*Work item*
The whole of the data is to be duplicated precisely.
Dataset records below:
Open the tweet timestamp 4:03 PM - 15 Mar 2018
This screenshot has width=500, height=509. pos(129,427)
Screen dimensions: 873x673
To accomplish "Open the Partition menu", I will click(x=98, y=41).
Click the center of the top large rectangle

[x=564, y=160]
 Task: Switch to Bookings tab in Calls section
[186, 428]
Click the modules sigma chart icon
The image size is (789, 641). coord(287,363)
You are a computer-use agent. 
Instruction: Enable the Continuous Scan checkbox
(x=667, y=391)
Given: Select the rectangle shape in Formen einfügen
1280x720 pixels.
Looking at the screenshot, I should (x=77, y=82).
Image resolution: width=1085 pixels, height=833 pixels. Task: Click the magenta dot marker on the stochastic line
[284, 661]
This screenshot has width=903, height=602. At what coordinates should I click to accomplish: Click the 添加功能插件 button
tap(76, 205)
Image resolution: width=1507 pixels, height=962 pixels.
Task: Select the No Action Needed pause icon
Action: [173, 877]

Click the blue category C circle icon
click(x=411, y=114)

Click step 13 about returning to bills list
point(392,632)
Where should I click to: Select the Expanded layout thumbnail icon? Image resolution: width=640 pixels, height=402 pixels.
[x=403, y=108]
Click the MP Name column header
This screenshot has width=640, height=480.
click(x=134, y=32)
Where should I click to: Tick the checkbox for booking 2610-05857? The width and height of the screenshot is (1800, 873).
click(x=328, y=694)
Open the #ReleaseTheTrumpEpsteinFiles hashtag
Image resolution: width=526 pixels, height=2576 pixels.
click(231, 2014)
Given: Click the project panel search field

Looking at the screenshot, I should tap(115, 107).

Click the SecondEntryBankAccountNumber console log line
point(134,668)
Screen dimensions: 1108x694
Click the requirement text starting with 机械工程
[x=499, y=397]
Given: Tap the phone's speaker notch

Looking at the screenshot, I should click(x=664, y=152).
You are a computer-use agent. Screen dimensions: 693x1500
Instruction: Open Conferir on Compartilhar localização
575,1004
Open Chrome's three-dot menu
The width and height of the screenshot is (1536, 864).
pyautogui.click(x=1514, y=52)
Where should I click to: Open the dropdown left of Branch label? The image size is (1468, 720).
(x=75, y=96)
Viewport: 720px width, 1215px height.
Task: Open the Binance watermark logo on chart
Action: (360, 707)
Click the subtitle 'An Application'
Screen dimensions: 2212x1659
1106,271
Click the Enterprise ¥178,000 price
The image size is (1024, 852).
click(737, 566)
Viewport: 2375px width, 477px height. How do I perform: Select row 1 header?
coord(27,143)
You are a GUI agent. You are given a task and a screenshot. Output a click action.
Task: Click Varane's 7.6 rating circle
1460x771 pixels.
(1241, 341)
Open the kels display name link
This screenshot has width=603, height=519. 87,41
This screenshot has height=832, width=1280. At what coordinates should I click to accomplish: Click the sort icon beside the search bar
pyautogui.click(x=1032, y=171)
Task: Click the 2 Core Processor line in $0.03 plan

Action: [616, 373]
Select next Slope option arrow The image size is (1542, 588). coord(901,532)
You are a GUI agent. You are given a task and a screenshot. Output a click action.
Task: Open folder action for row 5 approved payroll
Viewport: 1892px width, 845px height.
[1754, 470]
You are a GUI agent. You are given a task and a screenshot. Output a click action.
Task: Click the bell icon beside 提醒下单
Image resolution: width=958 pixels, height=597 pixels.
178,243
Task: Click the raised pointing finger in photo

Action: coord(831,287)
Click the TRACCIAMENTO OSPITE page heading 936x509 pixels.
End of Dataset records.
*Result for this task*
Open the tweet timestamp 4:03 PM - 15 Mar 2018
This screenshot has width=500, height=509. pos(129,427)
Screen dimensions: 873x673
To accomplish "Open the Partition menu", I will click(x=98, y=41).
Click the center of the top large rectangle

[x=564, y=160]
 Task: Switch to Bookings tab in Calls section
[186, 428]
Click the modules sigma chart icon
The image size is (789, 641). coord(287,363)
You are a computer-use agent. 
Instruction: Enable the Continuous Scan checkbox
(x=667, y=391)
Given: Select the rectangle shape in Formen einfügen
1280x720 pixels.
Looking at the screenshot, I should (x=77, y=82).
Image resolution: width=1085 pixels, height=833 pixels. Task: Click the magenta dot marker on the stochastic line
[284, 661]
This screenshot has width=903, height=602. At what coordinates should I click to accomplish: Click the 添加功能插件 button
tap(76, 205)
Image resolution: width=1507 pixels, height=962 pixels.
Task: Select the No Action Needed pause icon
Action: [173, 877]

Click the blue category C circle icon
click(x=411, y=114)

Click step 13 about returning to bills list
point(392,632)
Where should I click to: Select the Expanded layout thumbnail icon? Image resolution: width=640 pixels, height=402 pixels.
[x=403, y=108]
Click the MP Name column header
This screenshot has width=640, height=480.
click(x=134, y=32)
Where should I click to: Tick the checkbox for booking 2610-05857? The width and height of the screenshot is (1800, 873).
click(x=328, y=694)
Open the #ReleaseTheTrumpEpsteinFiles hashtag
Image resolution: width=526 pixels, height=2576 pixels.
click(231, 2014)
Given: Click the project panel search field

Looking at the screenshot, I should tap(115, 107).

Click the SecondEntryBankAccountNumber console log line
point(134,668)
Screen dimensions: 1108x694
Click the requirement text starting with 机械工程
[x=499, y=397]
Given: Tap the phone's speaker notch

Looking at the screenshot, I should click(x=664, y=152).
You are a computer-use agent. Screen dimensions: 693x1500
Instruction: Open Conferir on Compartilhar localização
575,1004
Open Chrome's three-dot menu
The width and height of the screenshot is (1536, 864).
pyautogui.click(x=1514, y=52)
Where should I click to: Open the dropdown left of Branch label? The image size is (1468, 720).
(x=75, y=96)
Viewport: 720px width, 1215px height.
Task: Open the Binance watermark logo on chart
Action: (360, 707)
Click the subtitle 'An Application'
Screen dimensions: 2212x1659
1106,271
Click the Enterprise ¥178,000 price
The image size is (1024, 852).
click(737, 566)
Viewport: 2375px width, 477px height. How do I perform: Select row 1 header?
coord(27,143)
You are a GUI agent. You are given a task and a screenshot. Output a click action.
Task: Click Varane's 7.6 rating circle
1460x771 pixels.
(1241, 341)
Open the kels display name link
This screenshot has width=603, height=519. 87,41
This screenshot has height=832, width=1280. At what coordinates should I click to accomplish: Click the sort icon beside the search bar
pyautogui.click(x=1032, y=171)
Task: Click the 2 Core Processor line in $0.03 plan

Action: [616, 373]
Select next Slope option arrow The image size is (1542, 588). coord(901,532)
You are a GUI agent. You are given a task and a screenshot. Output a click action.
Task: Open folder action for row 5 approved payroll
Viewport: 1892px width, 845px height.
[1754, 470]
You are a GUI agent. You are given a task and a screenshot. Output a click action.
Task: Click the bell icon beside 提醒下单
Image resolution: width=958 pixels, height=597 pixels.
178,243
Task: Click the raised pointing finger in photo

Action: coord(831,287)
Click the TRACCIAMENTO OSPITE page heading 936x509 pixels.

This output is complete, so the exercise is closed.